Of course, is this suggestion to imply that CNAs can all be trained to successfully connect at a high level of skill? No. However, more and higher quality training on how to connect these formal caregivers to care recipients should improve the interpersonal manner of care. In other words, while not everyone can be empathetic to the same degree, everyone should be able to improve, relatively speaking. The principle here is to optimize rather than design one size that fits all relationships. An important policy issue is whether even a gold standard training program alone will sufficiently change behaviors in long-term care settings where communication problems may be systemic. With such an overwhelming issue raised, one may resort to philosophical perspectives. Bruce Jennings, in his chapter in Doka's volume, calls for "... caregiving environments that provide some measure of rehabilitation in terms of the human relationships, modes of interaction and communication, and the sustaining of semantic agency and moral personhood (making meaning, and being treated with respect; p. 277)."
Although some of the authors in these six books state directly that the intent is to stir debate and further reflection, others are confident in their resource (Mittelman et al.), technique (Feil), or strategy's (Kohler) ability to create new and improved caregiving behaviors. That is, some of these authors expect change to occur in care recipients as a result of the caregivers' new communication behaviors. For example, Feil asserts that validation will result in fewer psychotropic drugs being needed, and care recipients will be delayed in their progression towards vegetation. However, her assertions are not based on empirical scientific evidence, specifically of the more objective type of independent observations (Fine & Rouse-Bane, 1995). In this current time where product speaks louder than process, this fault cannot be ignored. In keeping with the essence of this essay, though, evaluations cannot take the individual/attributional approach of focusing on the caregiver, health provider, or care recipient separately. Evaluations must focus on the dynamic relationships between them in order to genuinely address the efficacy and effectiveness of connecting.

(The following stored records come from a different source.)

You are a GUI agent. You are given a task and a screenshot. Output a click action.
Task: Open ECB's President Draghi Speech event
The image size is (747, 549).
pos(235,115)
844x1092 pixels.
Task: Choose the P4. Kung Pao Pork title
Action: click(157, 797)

In closing, no one book exists that fully captures the meaning of connecting in a universal fashion. Although this is possible, it is not necessarily practical. Taken together, these books offer significant contributions in how to cope with the otherwise unfathomable idea of becoming or dealing with an "empty vessel" by raising our consciousness about connecting or offering tangible ways to connect. Accomplishing this was possible by portraying AD and related dementias as having physical, mental, emotional, and social dimensions with the latter being expressed through interactions between caregivers and the older persons, themselves. As Jennings stated so aptly in his chapter, "to wrong a person is to treat that person like an object or a thing; it is to fail to recognize and acknowledge the humanity of the person" (p. 267).